*** Material provided Section Begins ***

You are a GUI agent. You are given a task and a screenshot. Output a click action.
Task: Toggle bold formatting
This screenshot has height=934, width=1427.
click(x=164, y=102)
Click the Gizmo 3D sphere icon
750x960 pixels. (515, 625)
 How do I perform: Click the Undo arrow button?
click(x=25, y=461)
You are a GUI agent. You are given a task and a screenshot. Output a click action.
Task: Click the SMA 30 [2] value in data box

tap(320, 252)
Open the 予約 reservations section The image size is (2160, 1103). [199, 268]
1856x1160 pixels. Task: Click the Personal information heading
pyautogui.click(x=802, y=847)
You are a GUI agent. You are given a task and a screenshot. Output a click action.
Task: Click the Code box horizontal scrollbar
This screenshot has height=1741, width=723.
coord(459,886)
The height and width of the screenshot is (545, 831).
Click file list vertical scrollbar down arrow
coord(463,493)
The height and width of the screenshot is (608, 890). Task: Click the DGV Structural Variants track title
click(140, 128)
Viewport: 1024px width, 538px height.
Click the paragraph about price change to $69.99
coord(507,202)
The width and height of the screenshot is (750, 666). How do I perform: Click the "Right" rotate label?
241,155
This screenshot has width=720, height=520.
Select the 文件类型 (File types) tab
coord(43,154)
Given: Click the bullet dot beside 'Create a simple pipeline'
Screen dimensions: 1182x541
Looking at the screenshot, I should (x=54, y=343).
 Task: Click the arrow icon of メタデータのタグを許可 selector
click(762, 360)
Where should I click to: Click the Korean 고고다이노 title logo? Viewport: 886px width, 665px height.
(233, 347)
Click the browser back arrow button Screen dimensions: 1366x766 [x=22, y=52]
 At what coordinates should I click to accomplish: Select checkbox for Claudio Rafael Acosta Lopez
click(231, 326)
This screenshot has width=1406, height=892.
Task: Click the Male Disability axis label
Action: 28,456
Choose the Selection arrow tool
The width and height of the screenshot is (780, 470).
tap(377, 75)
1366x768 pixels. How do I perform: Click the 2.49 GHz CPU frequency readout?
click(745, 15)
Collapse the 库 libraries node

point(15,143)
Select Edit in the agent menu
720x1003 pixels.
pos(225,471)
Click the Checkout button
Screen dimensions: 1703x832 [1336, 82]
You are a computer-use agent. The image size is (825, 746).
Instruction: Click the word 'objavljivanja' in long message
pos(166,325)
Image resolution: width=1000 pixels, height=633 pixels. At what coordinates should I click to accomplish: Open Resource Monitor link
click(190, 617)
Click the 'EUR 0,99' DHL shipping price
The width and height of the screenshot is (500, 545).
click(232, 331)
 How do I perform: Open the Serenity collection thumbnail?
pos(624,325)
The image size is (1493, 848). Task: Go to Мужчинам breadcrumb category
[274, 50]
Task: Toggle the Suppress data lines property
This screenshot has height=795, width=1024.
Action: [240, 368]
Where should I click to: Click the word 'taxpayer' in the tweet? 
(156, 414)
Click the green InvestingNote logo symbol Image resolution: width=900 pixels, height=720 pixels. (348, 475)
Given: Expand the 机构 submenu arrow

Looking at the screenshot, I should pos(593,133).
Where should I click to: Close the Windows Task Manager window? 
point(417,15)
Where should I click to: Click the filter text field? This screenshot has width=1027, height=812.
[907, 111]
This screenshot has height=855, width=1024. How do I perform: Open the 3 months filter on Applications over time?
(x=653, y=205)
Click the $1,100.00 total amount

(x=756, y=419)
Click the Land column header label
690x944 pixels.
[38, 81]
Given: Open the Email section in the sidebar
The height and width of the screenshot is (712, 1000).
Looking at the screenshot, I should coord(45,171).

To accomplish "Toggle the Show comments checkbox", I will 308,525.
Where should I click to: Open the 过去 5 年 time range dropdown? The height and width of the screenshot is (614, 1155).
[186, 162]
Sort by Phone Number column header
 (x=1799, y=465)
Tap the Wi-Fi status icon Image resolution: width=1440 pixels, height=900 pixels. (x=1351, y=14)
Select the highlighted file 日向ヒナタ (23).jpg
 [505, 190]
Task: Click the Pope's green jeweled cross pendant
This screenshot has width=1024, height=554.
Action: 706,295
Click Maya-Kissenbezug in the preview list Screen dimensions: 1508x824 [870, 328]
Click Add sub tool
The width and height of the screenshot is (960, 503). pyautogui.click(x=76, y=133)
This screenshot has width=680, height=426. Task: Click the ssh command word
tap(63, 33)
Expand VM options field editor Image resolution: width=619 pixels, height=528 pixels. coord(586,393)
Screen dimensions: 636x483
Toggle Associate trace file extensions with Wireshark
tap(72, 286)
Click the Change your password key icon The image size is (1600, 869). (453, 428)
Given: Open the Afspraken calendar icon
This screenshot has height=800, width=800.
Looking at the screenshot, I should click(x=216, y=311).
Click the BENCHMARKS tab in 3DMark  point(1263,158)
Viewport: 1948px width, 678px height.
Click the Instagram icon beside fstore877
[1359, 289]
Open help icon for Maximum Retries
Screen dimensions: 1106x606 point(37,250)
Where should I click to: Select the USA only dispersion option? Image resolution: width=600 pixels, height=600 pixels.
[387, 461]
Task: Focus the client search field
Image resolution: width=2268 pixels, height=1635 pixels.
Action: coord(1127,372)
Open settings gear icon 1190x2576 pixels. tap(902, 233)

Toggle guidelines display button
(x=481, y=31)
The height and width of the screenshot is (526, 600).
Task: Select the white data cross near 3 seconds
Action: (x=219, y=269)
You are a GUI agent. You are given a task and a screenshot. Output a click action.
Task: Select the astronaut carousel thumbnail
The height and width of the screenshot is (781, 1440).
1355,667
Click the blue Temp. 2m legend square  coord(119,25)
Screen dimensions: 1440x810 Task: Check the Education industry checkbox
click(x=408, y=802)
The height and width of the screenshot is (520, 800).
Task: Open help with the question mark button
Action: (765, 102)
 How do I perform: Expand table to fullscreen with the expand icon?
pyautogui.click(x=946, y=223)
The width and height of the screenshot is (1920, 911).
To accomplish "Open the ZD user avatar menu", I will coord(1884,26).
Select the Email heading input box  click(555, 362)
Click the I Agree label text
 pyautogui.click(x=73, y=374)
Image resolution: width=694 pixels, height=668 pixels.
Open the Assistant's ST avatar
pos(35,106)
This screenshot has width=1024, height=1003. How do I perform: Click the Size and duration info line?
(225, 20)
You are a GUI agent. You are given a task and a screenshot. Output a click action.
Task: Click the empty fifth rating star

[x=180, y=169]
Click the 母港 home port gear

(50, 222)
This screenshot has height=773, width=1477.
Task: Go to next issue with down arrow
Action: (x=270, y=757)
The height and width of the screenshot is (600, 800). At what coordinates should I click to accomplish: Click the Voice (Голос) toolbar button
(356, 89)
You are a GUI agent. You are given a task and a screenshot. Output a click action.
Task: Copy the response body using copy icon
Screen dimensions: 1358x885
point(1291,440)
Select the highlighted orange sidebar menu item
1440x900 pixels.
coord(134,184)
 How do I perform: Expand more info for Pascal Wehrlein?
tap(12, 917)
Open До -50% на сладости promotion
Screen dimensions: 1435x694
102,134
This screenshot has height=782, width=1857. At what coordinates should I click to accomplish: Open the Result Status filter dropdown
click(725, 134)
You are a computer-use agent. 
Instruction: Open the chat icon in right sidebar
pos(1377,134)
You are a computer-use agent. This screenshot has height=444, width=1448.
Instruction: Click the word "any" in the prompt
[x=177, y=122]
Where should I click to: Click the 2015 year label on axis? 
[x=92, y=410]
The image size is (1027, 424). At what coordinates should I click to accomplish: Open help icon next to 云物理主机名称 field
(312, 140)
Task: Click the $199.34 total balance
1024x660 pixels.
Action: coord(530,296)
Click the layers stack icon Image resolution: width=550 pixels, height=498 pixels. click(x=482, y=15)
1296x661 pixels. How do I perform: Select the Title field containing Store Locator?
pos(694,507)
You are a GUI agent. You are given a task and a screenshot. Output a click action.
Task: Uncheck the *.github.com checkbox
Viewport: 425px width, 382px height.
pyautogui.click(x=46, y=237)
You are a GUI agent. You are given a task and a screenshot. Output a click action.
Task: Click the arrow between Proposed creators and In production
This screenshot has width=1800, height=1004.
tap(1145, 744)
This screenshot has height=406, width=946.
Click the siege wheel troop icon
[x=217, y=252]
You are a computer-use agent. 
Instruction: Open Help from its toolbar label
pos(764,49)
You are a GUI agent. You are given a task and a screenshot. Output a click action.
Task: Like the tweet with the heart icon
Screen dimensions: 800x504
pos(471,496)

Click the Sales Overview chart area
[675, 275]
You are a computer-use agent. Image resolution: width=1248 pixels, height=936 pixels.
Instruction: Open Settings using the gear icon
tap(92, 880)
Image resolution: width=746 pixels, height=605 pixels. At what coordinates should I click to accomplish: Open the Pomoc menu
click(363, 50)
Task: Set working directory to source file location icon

*** Material provided Section Ends ***

> What the exercise asks:
Reproduce exactly the entries above, limited to the lines from the one with "Task: Select the astronaut carousel thumbnail" through the one with "Select the Email", both included.

> Task response:
Task: Select the astronaut carousel thumbnail
The height and width of the screenshot is (781, 1440).
1355,667
Click the blue Temp. 2m legend square  coord(119,25)
Screen dimensions: 1440x810 Task: Check the Education industry checkbox
click(x=408, y=802)
The height and width of the screenshot is (520, 800).
Task: Open help with the question mark button
Action: (765, 102)
 How do I perform: Expand table to fullscreen with the expand icon?
pyautogui.click(x=946, y=223)
The width and height of the screenshot is (1920, 911).
To accomplish "Open the ZD user avatar menu", I will coord(1884,26).
Select the Email heading input box  click(555, 362)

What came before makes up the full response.